[What you should do]: Go through the listing that follows and write it out exactly. Drop the pictures.

━━ Data extracts

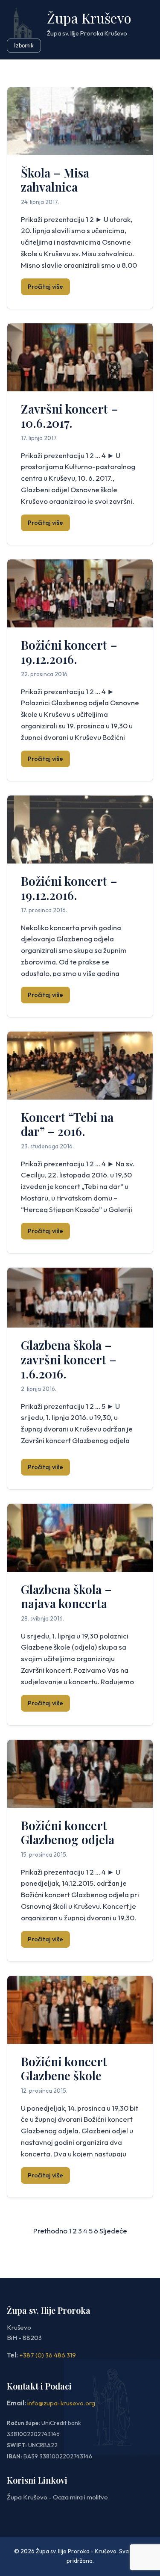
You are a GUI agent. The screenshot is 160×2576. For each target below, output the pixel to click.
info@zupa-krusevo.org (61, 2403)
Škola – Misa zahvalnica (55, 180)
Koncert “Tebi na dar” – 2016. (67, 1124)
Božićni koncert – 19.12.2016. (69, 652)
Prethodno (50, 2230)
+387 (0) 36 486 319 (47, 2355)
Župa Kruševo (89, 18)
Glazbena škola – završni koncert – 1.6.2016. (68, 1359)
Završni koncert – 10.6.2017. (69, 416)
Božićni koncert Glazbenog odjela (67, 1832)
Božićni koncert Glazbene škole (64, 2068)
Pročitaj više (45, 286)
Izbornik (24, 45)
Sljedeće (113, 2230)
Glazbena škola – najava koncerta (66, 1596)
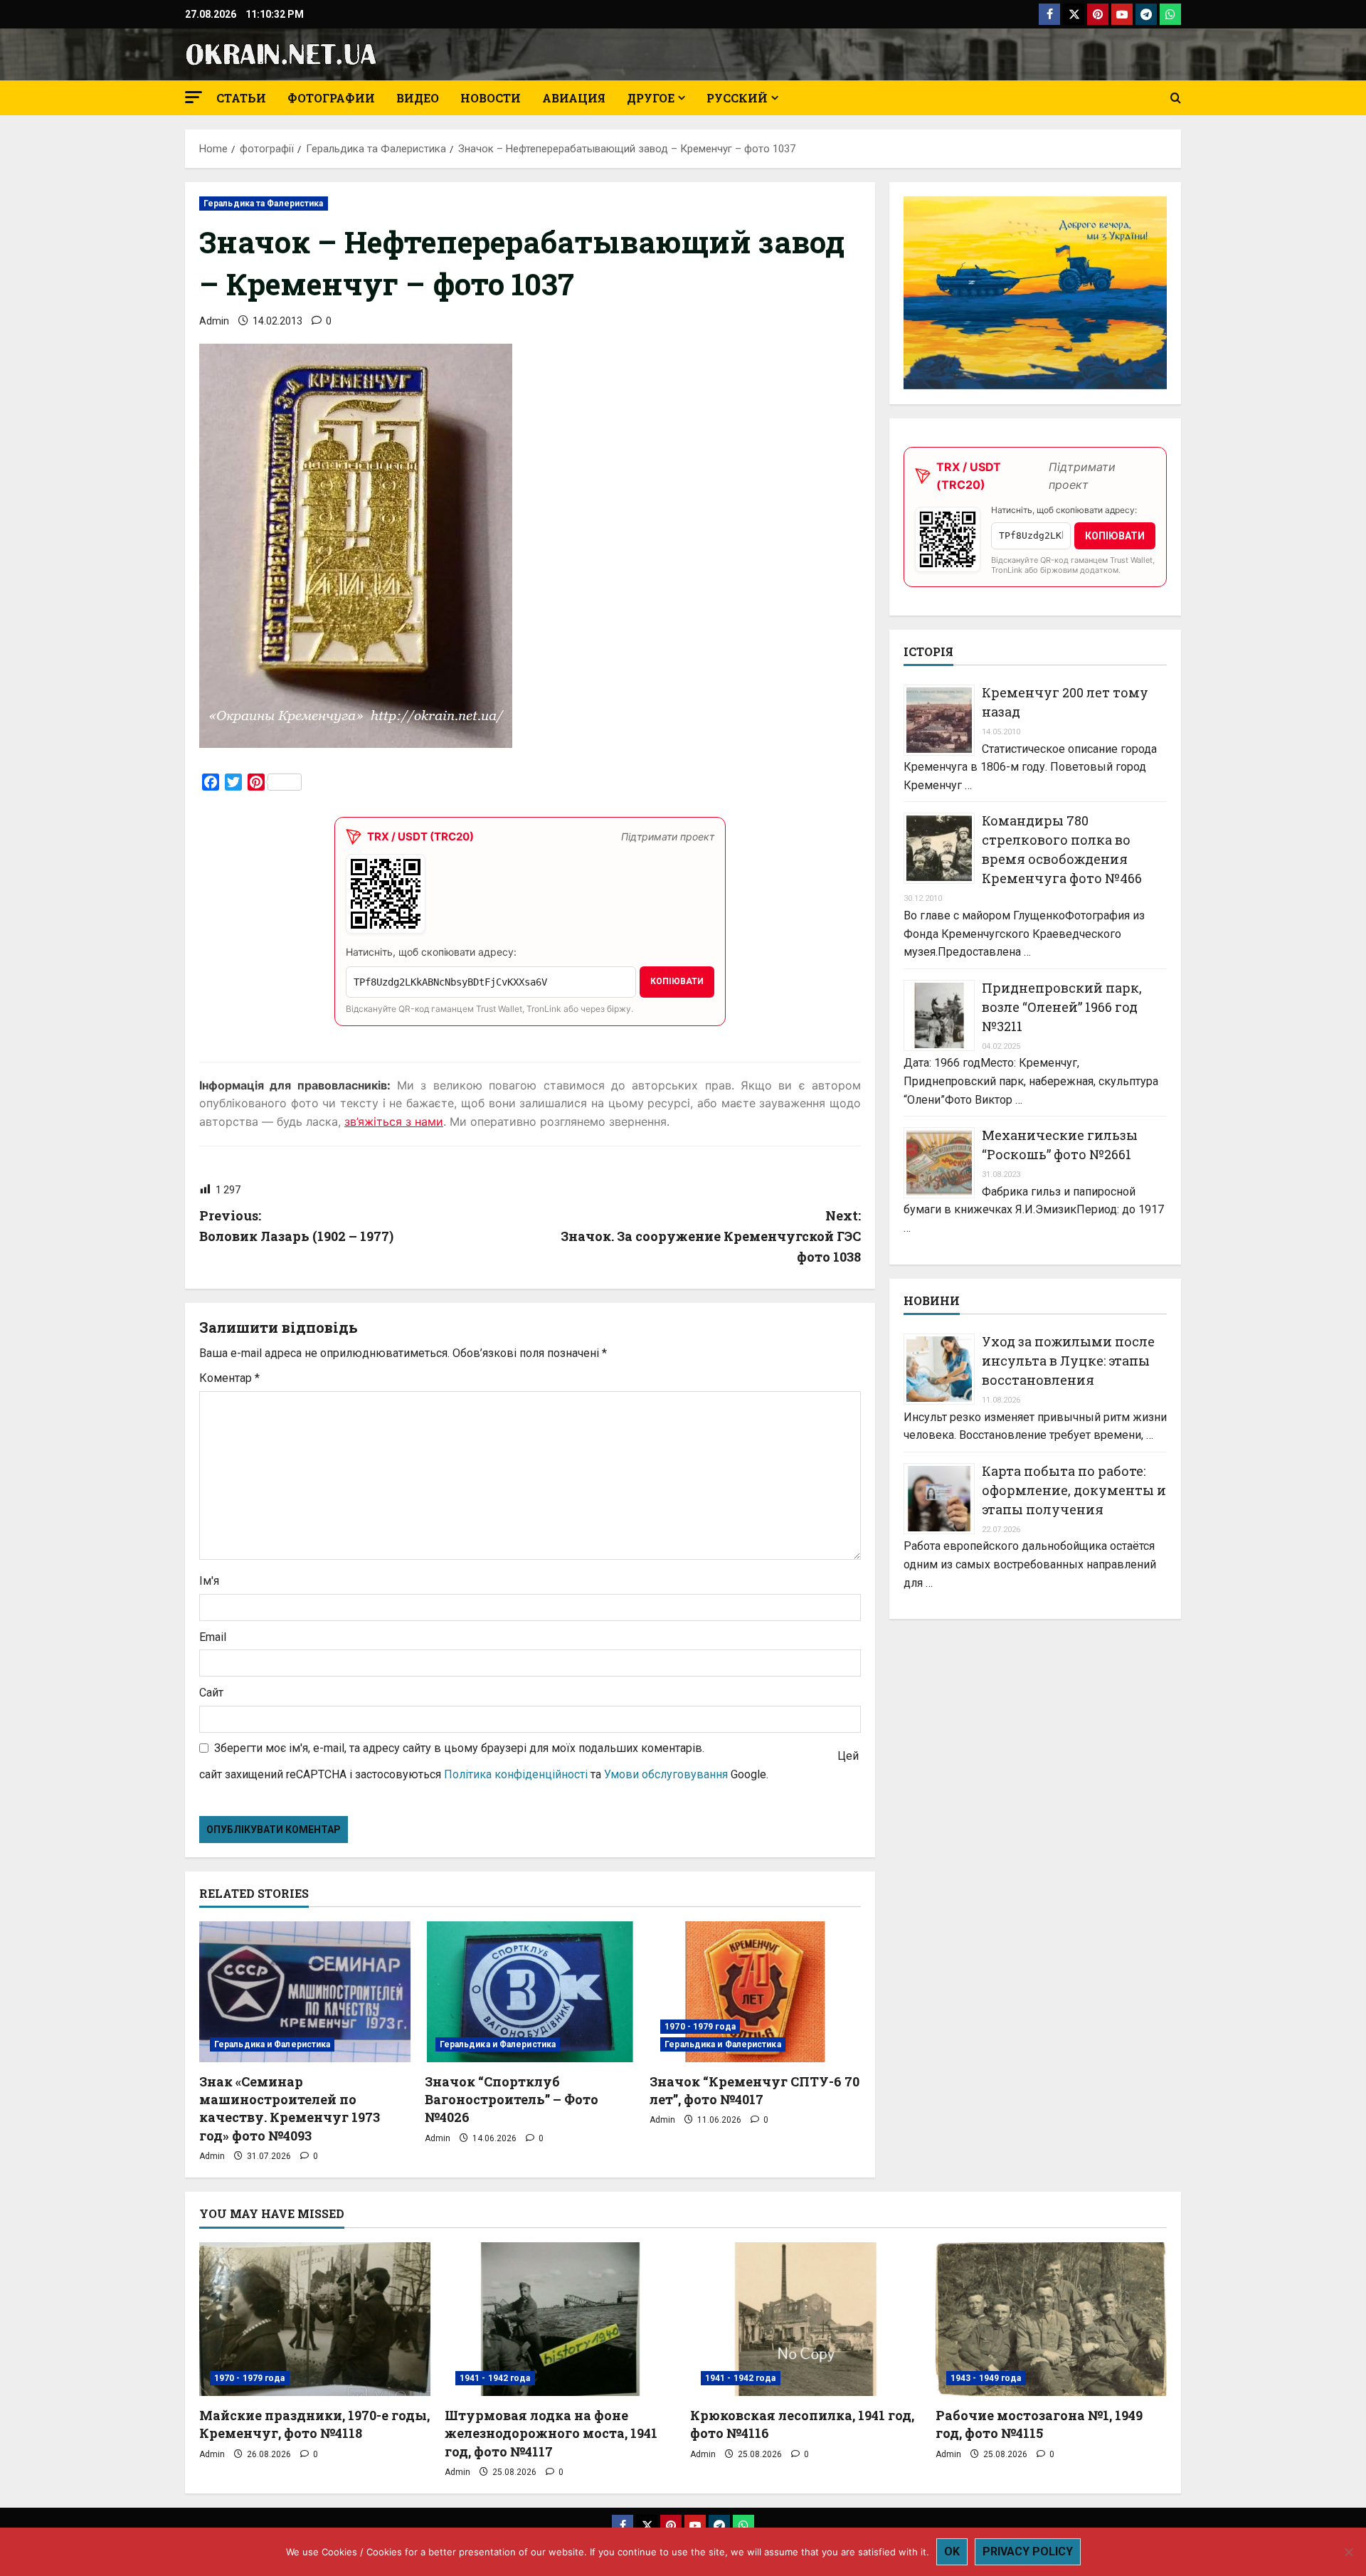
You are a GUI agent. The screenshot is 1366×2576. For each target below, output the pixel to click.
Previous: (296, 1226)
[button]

━━━━

[Answer to the exercise]:
You are a GUI agent. The screenshot is 160×2576. For each target below, output the pixel to click.
info@zupa-krusevo.org (61, 2403)
Škola – Misa zahvalnica (55, 180)
Koncert “Tebi na dar” – 2016. (67, 1124)
Božićni koncert – 19.12.2016. (69, 652)
Prethodno (50, 2230)
+387 (0) 36 486 319 (47, 2355)
Župa Kruševo (89, 18)
Glazbena škola – završni koncert – 1.6.2016. (68, 1359)
Završni koncert – 10.6.2017. (69, 416)
Božićni koncert Glazbenog odjela (67, 1832)
Božićni koncert Glazbene škole (64, 2068)
Pročitaj više (45, 286)
Izbornik (24, 45)
Sljedeće (113, 2230)
Glazbena škola – najava koncerta (66, 1596)
You are a GUI agent. The screenshot is 1366×2576. For each target below, output the pixel to click.
Previous: (296, 1226)
[button]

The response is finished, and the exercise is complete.